WHAT YOU HAVE TO DO: What is needed is an exact copy of all the data.

DATA FOR ANALYSIS:
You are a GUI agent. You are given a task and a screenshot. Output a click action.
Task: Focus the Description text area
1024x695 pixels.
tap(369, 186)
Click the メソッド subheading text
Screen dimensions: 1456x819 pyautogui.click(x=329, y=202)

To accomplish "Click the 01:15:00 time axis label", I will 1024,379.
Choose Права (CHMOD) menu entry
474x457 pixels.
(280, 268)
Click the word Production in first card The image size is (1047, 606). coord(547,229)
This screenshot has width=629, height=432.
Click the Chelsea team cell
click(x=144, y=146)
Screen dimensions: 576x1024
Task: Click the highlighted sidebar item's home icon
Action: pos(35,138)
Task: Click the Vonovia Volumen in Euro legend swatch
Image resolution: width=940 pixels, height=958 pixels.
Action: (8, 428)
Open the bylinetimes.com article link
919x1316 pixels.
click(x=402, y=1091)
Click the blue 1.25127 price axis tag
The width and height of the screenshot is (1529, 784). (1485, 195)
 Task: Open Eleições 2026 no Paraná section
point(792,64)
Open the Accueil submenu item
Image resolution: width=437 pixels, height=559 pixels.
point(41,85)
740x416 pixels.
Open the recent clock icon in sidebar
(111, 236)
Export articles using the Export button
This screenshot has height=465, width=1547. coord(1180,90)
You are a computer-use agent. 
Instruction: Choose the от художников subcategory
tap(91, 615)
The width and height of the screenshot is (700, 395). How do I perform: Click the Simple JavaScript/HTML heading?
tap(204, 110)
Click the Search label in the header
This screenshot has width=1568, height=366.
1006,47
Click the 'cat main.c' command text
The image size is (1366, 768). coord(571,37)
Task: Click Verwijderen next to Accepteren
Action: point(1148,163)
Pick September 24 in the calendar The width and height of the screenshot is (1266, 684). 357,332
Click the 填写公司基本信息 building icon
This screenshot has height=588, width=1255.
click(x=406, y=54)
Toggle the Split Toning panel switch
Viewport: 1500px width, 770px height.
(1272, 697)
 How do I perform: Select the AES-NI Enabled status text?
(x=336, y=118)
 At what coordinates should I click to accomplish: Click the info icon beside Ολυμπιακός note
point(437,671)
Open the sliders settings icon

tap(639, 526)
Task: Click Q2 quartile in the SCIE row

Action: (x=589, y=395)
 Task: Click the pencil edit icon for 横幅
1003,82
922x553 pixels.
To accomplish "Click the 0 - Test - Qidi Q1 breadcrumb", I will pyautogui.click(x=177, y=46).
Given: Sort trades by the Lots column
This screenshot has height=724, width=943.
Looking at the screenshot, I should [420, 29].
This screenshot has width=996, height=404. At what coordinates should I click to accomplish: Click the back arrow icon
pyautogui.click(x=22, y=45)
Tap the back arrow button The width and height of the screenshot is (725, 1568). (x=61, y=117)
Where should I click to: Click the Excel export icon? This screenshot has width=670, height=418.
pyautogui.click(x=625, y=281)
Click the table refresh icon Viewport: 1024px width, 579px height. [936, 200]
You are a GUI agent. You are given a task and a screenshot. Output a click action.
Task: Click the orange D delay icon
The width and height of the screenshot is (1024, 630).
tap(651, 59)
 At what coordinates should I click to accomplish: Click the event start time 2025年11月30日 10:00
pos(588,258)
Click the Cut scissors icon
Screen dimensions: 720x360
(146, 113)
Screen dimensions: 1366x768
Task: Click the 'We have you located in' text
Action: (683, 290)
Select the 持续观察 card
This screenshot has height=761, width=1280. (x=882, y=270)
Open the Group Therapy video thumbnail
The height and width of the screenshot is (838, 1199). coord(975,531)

FINISHED EXERCISE:
You are a GUI agent. You are given a task and a screenshot. Output a click action.
Task: Focus the Description text area
1024x695 pixels.
tap(369, 186)
Click the メソッド subheading text
Screen dimensions: 1456x819 pyautogui.click(x=329, y=202)

To accomplish "Click the 01:15:00 time axis label", I will 1024,379.
Choose Права (CHMOD) menu entry
474x457 pixels.
(280, 268)
Click the word Production in first card The image size is (1047, 606). coord(547,229)
This screenshot has width=629, height=432.
Click the Chelsea team cell
click(x=144, y=146)
Screen dimensions: 576x1024
Task: Click the highlighted sidebar item's home icon
Action: pos(35,138)
Task: Click the Vonovia Volumen in Euro legend swatch
Image resolution: width=940 pixels, height=958 pixels.
Action: (8, 428)
Open the bylinetimes.com article link
919x1316 pixels.
click(x=402, y=1091)
Click the blue 1.25127 price axis tag
The width and height of the screenshot is (1529, 784). (1485, 195)
 Task: Open Eleições 2026 no Paraná section
point(792,64)
Open the Accueil submenu item
Image resolution: width=437 pixels, height=559 pixels.
point(41,85)
740x416 pixels.
Open the recent clock icon in sidebar
(111, 236)
Export articles using the Export button
This screenshot has height=465, width=1547. coord(1180,90)
You are a computer-use agent. 
Instruction: Choose the от художников subcategory
tap(91, 615)
The width and height of the screenshot is (700, 395). How do I perform: Click the Simple JavaScript/HTML heading?
tap(204, 110)
Click the Search label in the header
This screenshot has width=1568, height=366.
1006,47
Click the 'cat main.c' command text
The image size is (1366, 768). coord(571,37)
Task: Click Verwijderen next to Accepteren
Action: point(1148,163)
Pick September 24 in the calendar The width and height of the screenshot is (1266, 684). 357,332
Click the 填写公司基本信息 building icon
This screenshot has height=588, width=1255.
click(x=406, y=54)
Toggle the Split Toning panel switch
Viewport: 1500px width, 770px height.
(1272, 697)
 How do I perform: Select the AES-NI Enabled status text?
(x=336, y=118)
 At what coordinates should I click to accomplish: Click the info icon beside Ολυμπιακός note
point(437,671)
Open the sliders settings icon

tap(639, 526)
Task: Click Q2 quartile in the SCIE row

Action: (x=589, y=395)
 Task: Click the pencil edit icon for 横幅
1003,82
922x553 pixels.
To accomplish "Click the 0 - Test - Qidi Q1 breadcrumb", I will pyautogui.click(x=177, y=46).
Given: Sort trades by the Lots column
This screenshot has height=724, width=943.
Looking at the screenshot, I should [420, 29].
This screenshot has width=996, height=404. At what coordinates should I click to accomplish: Click the back arrow icon
pyautogui.click(x=22, y=45)
Tap the back arrow button The width and height of the screenshot is (725, 1568). (x=61, y=117)
Where should I click to: Click the Excel export icon? This screenshot has width=670, height=418.
pyautogui.click(x=625, y=281)
Click the table refresh icon Viewport: 1024px width, 579px height. [936, 200]
You are a GUI agent. You are given a task and a screenshot. Output a click action.
Task: Click the orange D delay icon
The width and height of the screenshot is (1024, 630).
tap(651, 59)
 At what coordinates should I click to accomplish: Click the event start time 2025年11月30日 10:00
pos(588,258)
Click the Cut scissors icon
Screen dimensions: 720x360
(146, 113)
Screen dimensions: 1366x768
Task: Click the 'We have you located in' text
Action: (683, 290)
Select the 持续观察 card
This screenshot has height=761, width=1280. (x=882, y=270)
Open the Group Therapy video thumbnail
The height and width of the screenshot is (838, 1199). coord(975,531)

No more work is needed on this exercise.